Il ragazzo, condotto nel carcere di via Coroneo, si era visto commutare la sentenza da una misura restrittiva a una detenzione domiciliare e in un momento successivo nel solo obbligo di presentarsi alla polizia giudiziaria ogni giorno, una concessione di fiducia in un’ottica di recupero sociale del ragazzo.
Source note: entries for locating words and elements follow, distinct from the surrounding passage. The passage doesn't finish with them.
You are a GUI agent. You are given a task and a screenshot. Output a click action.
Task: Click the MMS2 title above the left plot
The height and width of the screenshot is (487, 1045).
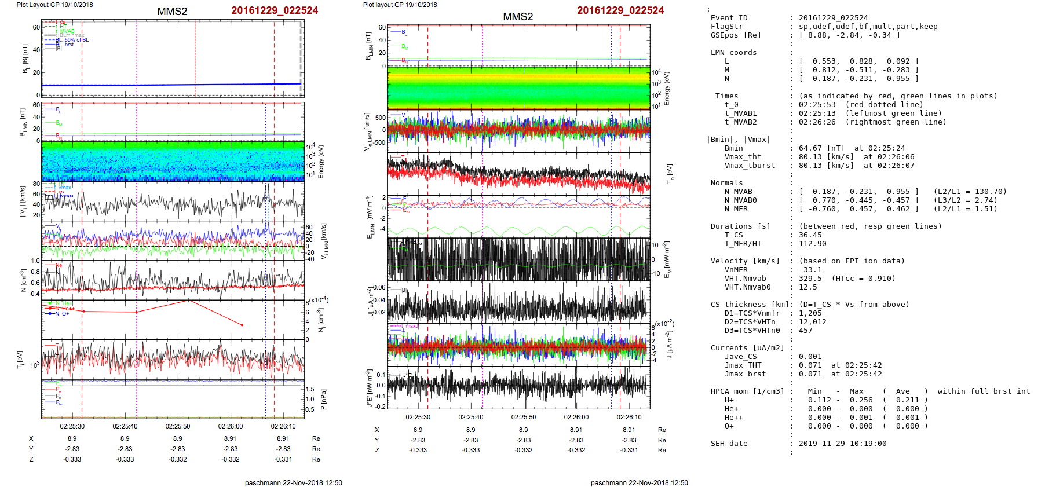[172, 12]
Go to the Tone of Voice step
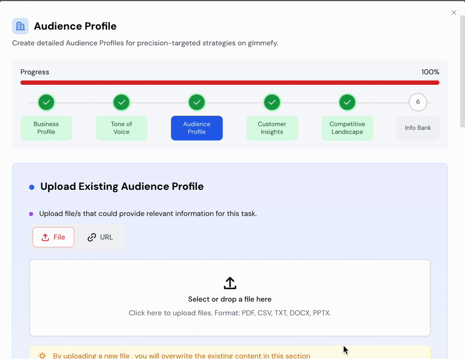This screenshot has height=359, width=465. coord(121,128)

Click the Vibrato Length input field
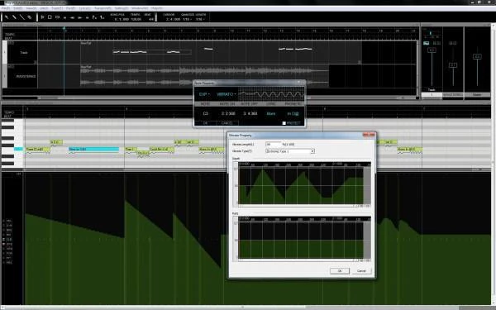pos(273,144)
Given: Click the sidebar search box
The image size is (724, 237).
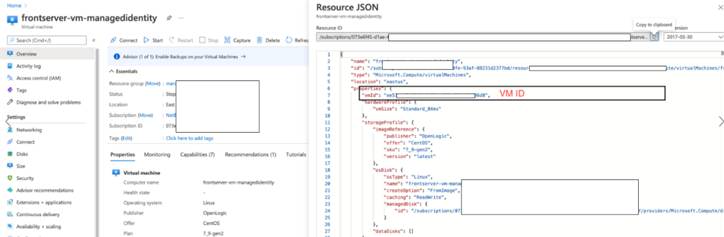Looking at the screenshot, I should tap(47, 40).
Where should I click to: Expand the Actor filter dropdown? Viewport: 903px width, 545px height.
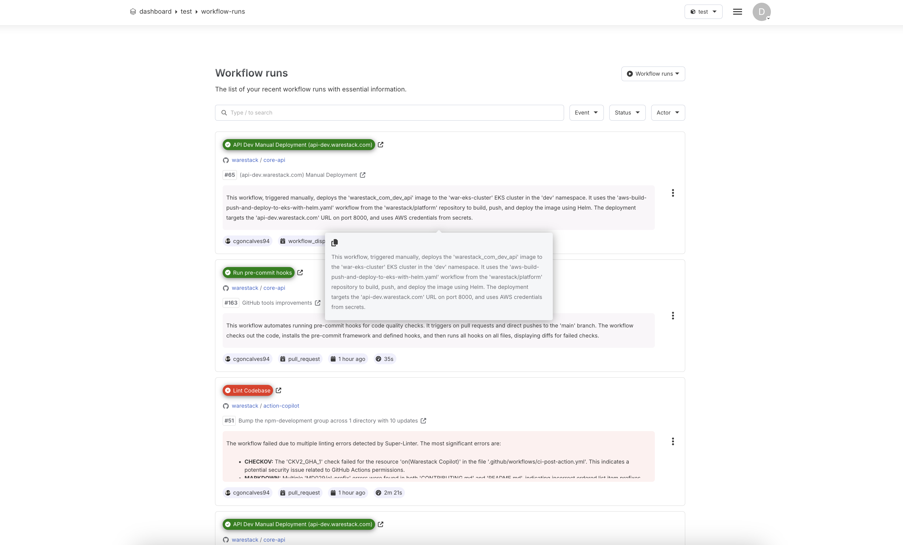tap(667, 113)
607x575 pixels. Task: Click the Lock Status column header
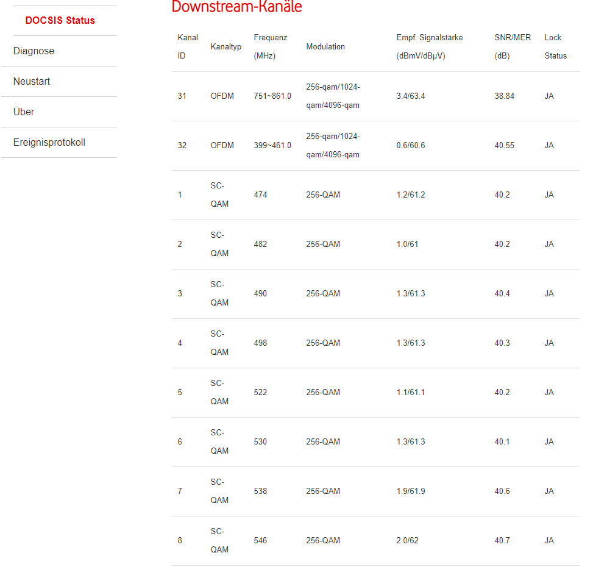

Gli investigatori, che continuavano intanto la sorveglianza, hanno avuto di recente prove inconfutabili che era rientrato nel giro dello spaccio locale: dagli spostamenti in Slovenia per rifornirsi di eroina, al progressivo riaggancio dei contatti troncati lo scorso agosto, al momento dell’arresto. Alla fine di ottobre era stato fermato proprio dagli agenti della Polizia Locale, insieme ad un suo vecchio cliente: i due erano stati trovati con addosso un certo quantitativo di eroina (destinata alla piazza triestina) appena acquistata in Slovenia dal loro pusher abituale.
Il giudice, alla luce delle nuove indagini preliminari, ha pertanto deciso una sentenza più restrittiva, confinandolo alla detenzione domiciliare.